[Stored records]
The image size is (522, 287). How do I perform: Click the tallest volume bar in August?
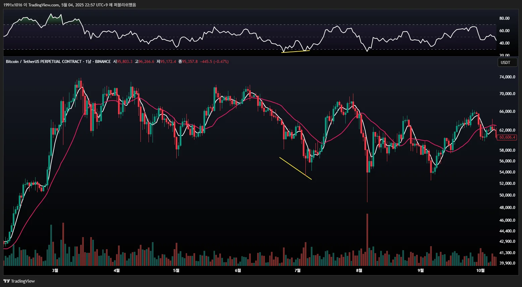(367, 240)
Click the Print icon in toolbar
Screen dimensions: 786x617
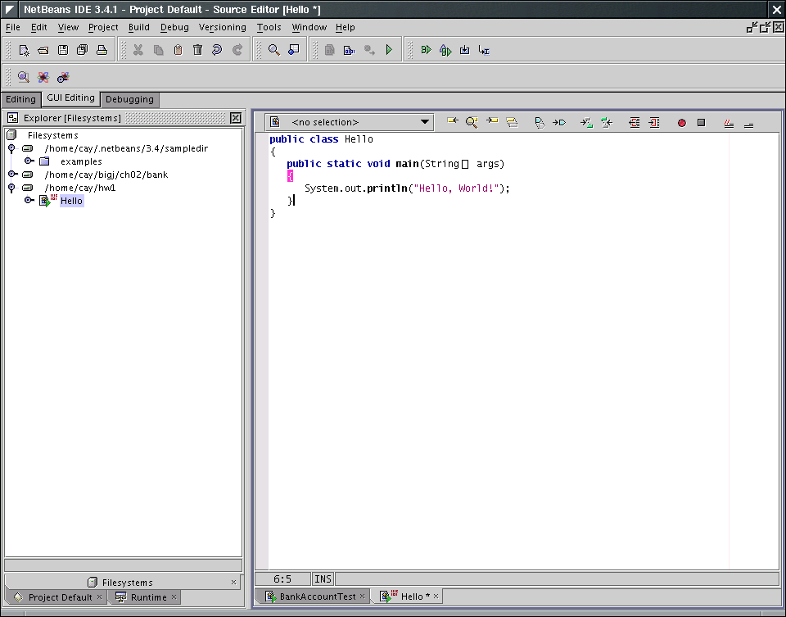point(102,50)
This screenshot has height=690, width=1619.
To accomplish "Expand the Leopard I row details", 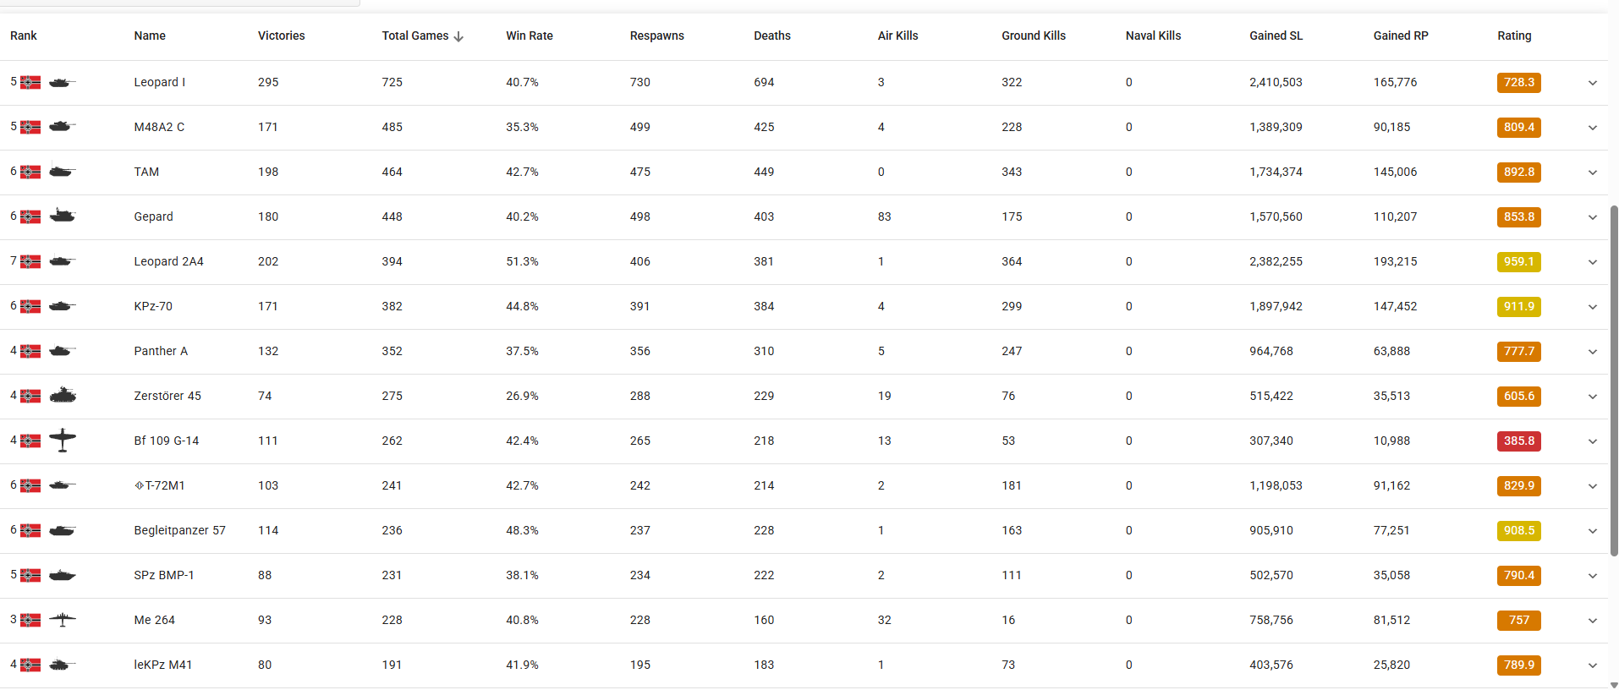I will tap(1592, 83).
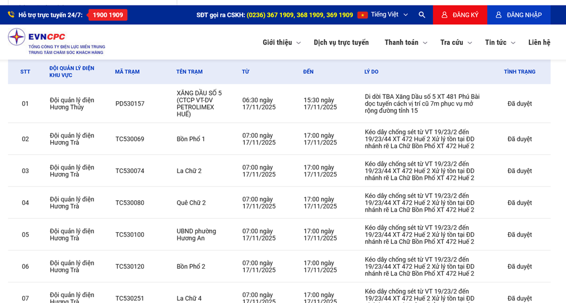The width and height of the screenshot is (566, 303).
Task: Click the user icon beside ĐĂNG NHẬP
Action: (x=499, y=15)
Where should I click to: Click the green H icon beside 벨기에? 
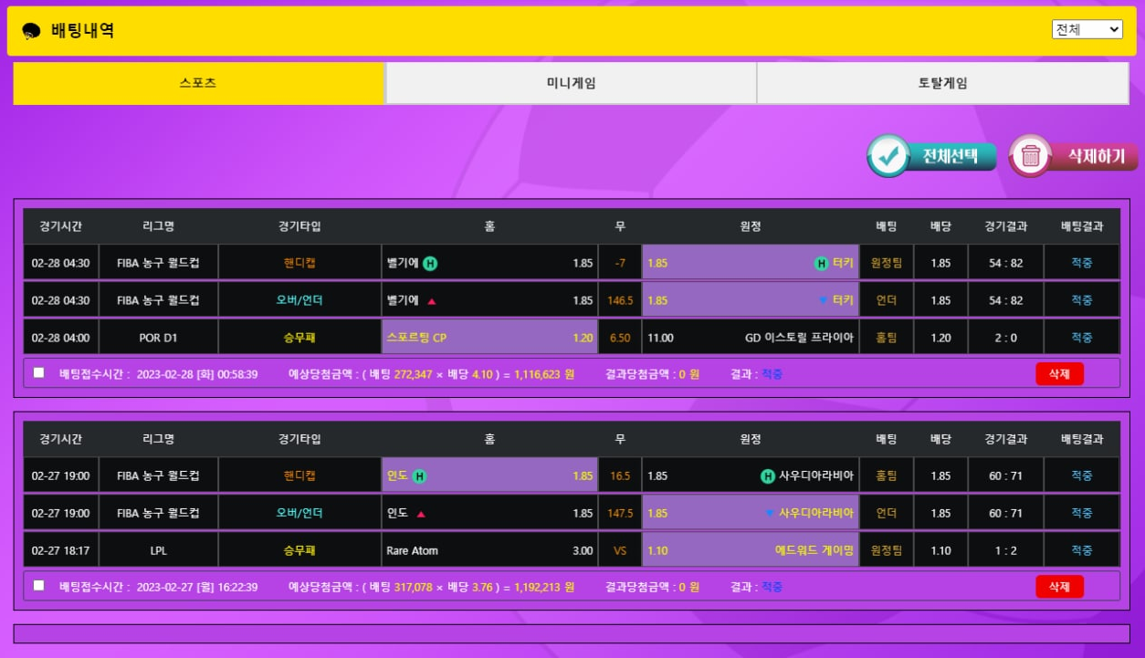pos(430,264)
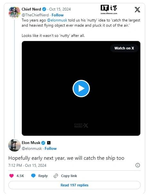Click the X logo in top right
The image size is (149, 196).
tap(137, 10)
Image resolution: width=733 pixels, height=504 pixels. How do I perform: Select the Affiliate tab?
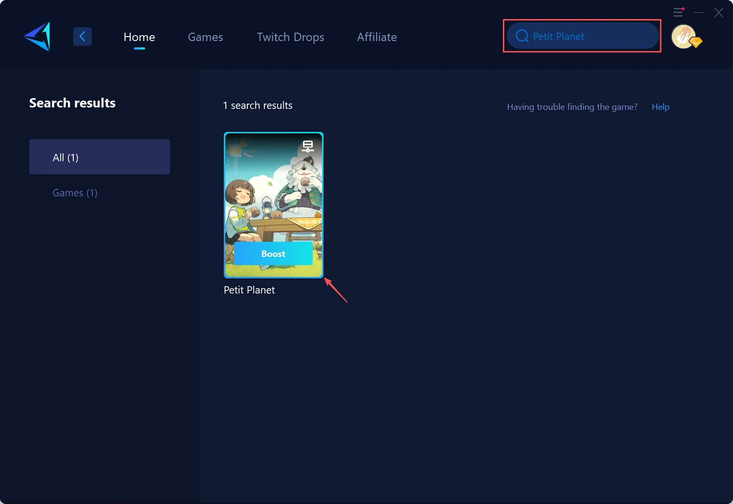click(377, 37)
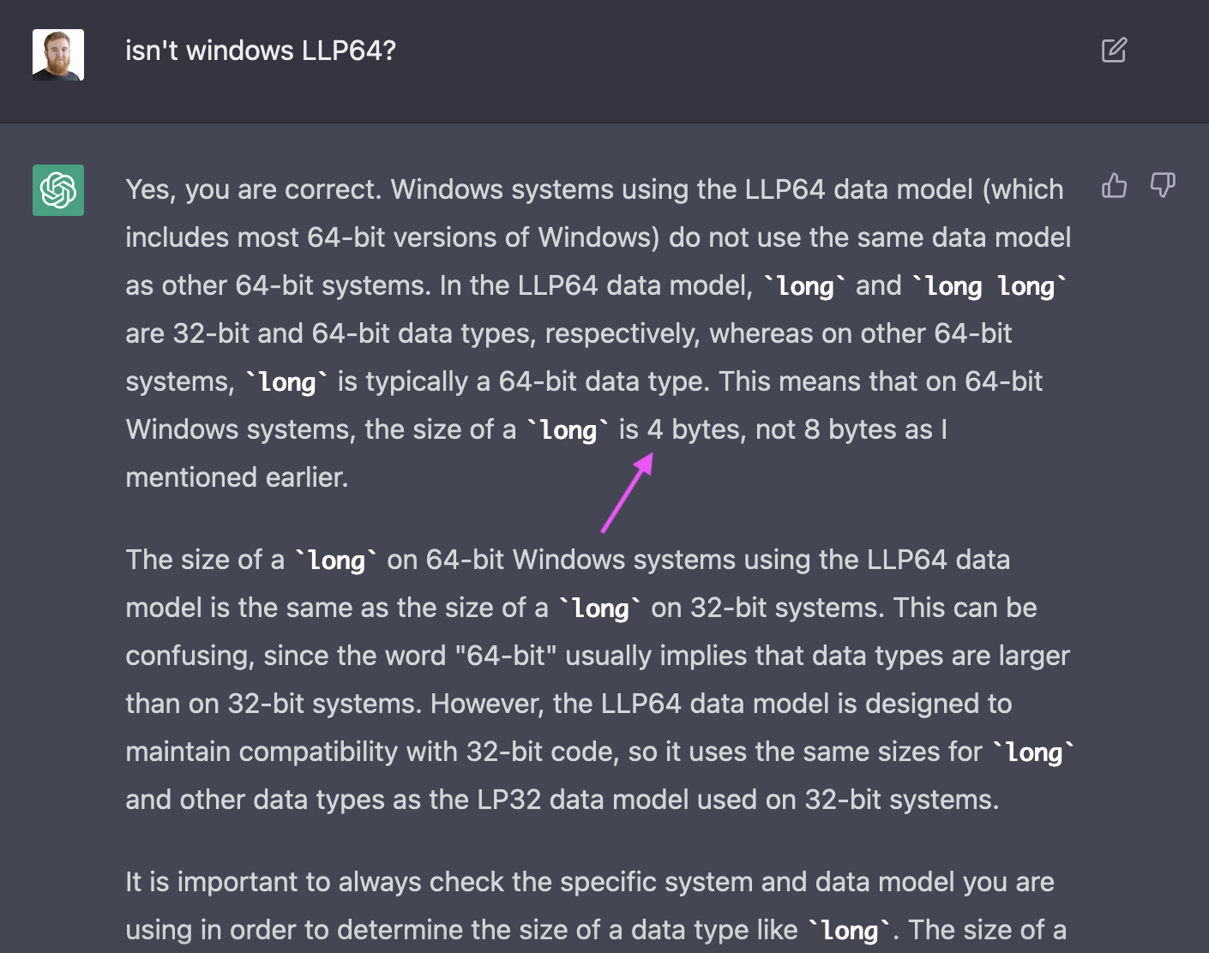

WORK ITEM:
Reproduce exactly and only the lines from the one with "Image resolution: width=733" through the final line of the records above, inclusive. Pictures must be left out.

ANSWER TO THIS PROBLEM:
Image resolution: width=733 pixels, height=504 pixels. How do I perform: Select the Affiliate tab?
click(377, 37)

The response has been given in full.